About this task: Output every line from the beginning of the records through the line that contains "Open the 1:59 AM timestamp", exactly as it appears.

Records provided:
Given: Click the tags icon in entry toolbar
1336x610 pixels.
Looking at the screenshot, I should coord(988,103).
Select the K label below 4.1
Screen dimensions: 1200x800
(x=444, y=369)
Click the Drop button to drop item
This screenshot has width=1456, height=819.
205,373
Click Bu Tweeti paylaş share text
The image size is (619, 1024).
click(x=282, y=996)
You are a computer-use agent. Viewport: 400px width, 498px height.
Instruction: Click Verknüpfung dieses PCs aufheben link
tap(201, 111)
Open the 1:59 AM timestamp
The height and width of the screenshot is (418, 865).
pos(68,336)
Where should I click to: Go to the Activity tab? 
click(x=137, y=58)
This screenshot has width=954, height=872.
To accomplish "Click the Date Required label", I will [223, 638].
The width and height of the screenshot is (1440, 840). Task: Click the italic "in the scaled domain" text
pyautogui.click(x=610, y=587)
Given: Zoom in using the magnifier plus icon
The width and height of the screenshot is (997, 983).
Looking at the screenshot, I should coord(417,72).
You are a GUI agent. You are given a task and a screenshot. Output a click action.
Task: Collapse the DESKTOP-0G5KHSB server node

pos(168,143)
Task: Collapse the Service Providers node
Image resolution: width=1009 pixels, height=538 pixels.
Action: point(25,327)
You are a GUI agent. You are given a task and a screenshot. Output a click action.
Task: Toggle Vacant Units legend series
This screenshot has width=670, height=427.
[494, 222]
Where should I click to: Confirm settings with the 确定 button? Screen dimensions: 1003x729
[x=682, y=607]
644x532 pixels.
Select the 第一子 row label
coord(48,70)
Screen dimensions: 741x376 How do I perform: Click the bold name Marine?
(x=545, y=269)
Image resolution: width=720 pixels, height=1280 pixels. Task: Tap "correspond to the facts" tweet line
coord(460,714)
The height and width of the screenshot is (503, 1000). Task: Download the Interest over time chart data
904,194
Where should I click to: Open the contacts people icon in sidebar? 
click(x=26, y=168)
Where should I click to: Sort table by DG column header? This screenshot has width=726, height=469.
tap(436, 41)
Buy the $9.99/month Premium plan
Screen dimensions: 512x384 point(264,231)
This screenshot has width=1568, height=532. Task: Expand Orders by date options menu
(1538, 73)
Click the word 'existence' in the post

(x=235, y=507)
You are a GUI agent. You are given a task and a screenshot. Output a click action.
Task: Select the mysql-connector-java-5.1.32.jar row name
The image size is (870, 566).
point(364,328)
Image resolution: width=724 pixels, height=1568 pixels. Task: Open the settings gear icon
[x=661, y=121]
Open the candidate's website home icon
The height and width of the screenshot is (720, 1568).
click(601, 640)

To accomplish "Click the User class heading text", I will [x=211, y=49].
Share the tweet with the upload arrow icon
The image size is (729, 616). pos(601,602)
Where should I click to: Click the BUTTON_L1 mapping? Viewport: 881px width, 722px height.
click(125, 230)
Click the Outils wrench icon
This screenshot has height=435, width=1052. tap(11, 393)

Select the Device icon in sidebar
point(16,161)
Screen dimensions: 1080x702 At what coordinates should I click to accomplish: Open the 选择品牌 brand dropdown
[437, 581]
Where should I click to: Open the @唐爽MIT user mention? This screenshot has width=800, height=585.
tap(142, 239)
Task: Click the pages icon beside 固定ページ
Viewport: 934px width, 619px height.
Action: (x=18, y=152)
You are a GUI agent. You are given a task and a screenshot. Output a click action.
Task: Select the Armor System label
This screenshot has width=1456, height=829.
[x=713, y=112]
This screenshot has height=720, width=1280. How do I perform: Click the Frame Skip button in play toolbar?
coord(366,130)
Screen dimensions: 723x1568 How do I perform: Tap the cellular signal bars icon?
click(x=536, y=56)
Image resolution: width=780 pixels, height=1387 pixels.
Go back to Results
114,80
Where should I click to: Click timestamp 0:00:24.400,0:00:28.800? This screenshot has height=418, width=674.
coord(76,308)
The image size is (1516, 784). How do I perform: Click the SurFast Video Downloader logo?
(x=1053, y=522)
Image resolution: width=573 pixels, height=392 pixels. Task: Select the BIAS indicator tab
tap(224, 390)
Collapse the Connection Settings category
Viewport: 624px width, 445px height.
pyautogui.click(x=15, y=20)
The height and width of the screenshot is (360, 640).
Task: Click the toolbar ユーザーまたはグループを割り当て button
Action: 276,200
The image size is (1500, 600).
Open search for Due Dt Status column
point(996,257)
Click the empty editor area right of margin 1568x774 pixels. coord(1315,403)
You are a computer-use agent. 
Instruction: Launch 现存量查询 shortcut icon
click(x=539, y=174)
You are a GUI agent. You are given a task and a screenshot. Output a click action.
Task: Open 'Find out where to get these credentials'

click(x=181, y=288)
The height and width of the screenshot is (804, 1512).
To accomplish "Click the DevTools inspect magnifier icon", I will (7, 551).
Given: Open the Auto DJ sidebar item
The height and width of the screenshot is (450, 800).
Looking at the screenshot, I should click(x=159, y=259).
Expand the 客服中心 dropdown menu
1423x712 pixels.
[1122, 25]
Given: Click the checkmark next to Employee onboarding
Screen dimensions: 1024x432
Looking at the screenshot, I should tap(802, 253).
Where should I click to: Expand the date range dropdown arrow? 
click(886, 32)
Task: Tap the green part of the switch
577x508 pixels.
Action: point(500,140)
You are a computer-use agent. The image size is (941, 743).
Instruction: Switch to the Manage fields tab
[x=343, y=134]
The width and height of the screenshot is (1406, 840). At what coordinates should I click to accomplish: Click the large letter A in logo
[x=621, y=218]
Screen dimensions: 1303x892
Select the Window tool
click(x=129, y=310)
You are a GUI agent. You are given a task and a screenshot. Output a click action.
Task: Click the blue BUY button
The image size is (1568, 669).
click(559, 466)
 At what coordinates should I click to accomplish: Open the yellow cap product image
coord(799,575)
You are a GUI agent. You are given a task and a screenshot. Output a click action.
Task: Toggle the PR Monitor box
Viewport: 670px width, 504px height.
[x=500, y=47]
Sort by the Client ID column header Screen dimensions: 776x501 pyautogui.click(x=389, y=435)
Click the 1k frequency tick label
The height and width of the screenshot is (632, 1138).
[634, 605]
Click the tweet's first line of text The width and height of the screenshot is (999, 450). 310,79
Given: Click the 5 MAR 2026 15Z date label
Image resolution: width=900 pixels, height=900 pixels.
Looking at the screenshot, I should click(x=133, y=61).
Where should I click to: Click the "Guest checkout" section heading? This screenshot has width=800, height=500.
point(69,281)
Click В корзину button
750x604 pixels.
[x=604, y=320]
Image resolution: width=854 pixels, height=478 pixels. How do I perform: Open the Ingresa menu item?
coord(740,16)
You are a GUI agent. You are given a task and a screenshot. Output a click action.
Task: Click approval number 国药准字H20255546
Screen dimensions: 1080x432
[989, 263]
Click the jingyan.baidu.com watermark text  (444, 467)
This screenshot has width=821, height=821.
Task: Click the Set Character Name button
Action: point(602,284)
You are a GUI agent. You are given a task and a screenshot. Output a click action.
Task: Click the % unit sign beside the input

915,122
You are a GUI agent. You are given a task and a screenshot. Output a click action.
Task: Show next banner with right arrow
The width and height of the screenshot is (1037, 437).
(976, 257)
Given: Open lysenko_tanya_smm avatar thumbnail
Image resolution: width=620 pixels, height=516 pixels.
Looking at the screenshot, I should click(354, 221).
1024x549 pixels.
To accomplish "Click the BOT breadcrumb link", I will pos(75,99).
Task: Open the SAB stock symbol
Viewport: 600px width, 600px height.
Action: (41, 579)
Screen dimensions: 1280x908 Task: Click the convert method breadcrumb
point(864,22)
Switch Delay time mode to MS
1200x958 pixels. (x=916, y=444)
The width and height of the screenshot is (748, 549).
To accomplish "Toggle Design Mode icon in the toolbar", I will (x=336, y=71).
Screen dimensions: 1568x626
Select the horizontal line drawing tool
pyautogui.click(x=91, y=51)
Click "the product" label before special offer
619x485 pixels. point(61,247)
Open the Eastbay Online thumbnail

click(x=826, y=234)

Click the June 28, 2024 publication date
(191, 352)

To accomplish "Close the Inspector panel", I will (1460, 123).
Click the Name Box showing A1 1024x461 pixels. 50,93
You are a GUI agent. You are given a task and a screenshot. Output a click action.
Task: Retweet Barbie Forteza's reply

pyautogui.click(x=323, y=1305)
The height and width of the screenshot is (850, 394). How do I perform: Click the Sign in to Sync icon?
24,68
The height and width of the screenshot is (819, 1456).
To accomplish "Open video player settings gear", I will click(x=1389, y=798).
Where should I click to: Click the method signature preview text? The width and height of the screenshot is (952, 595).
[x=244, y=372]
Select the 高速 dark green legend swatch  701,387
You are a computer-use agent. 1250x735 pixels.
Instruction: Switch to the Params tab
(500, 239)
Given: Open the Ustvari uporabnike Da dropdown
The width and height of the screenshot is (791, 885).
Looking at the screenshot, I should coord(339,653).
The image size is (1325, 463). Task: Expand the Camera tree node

Problem solution:
Given: Click the tags icon in entry toolbar
1336x610 pixels.
Looking at the screenshot, I should coord(988,103).
Select the K label below 4.1
Screen dimensions: 1200x800
(x=444, y=369)
Click the Drop button to drop item
This screenshot has width=1456, height=819.
205,373
Click Bu Tweeti paylaş share text
The image size is (619, 1024).
click(x=282, y=996)
You are a computer-use agent. Viewport: 400px width, 498px height.
Instruction: Click Verknüpfung dieses PCs aufheben link
tap(201, 111)
Open the 1:59 AM timestamp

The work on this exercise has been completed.